**** Extrait de texte ****
La bataille pour le contrôle de SFR s'intensifie

Le groupe Bouygues a officialisé hier sa proposition d'un mariage entre Bouygues Telecom et SFR. Une offre qui constitue la riposte du groupe à celle d'Altice, qui contrôle Numéricable/Completel.

La bataille pour le contrôle de SFR s’intensifie. Hier, le groupe Bouygues a proposé à Vivendi une offre de fusion entre sa filiale Bouygues Telecom et SFR, une offre qui donnerait naissance au numéro 2 français des télécoms et au n° 7 européen du secteur. Cette proposition audacieuse s'inscrit dans le prolongement d'un accord de mutualisation des infrastructures mobiles déjà signé entre les opérateurs et de l'accord de collaboration dans la fibre. L’offre de Bouygues  valorise SFR à 14,5 Mds€. Elle propose à Vivendi 10,5 milliards d’euros en numéraire et 46 % du nouvel ensemble.
**** Données ****
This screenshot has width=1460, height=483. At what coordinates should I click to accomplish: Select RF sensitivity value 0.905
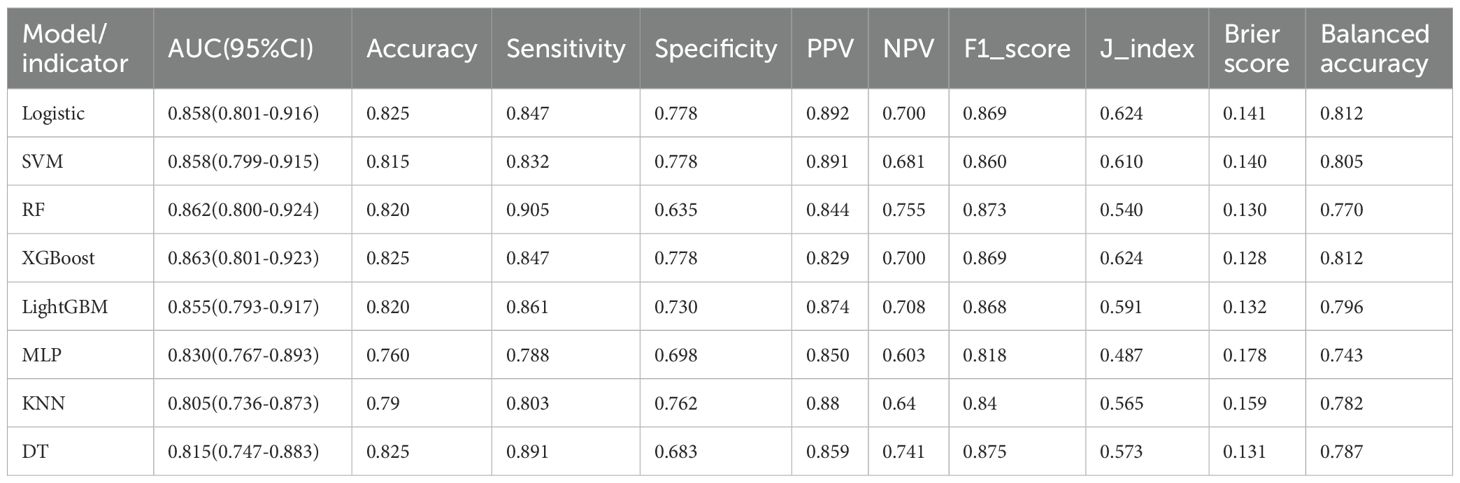pos(526,210)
****
### Énoncé
Répondez aux questions suivantes à l'aide de l'extrait.
(a) Quel groupe contrôle Numéricable/Completel ?
(b) À combien l'offre de Bouygues valorise-t-elle SFR ?
(c) Quelle part du nouvel ensemble cette offre propose-t-elle à Vivendi ?

### Corrigé
(a) Altice.
(b) 14,5 milliards d'euros.
(c) 46 %.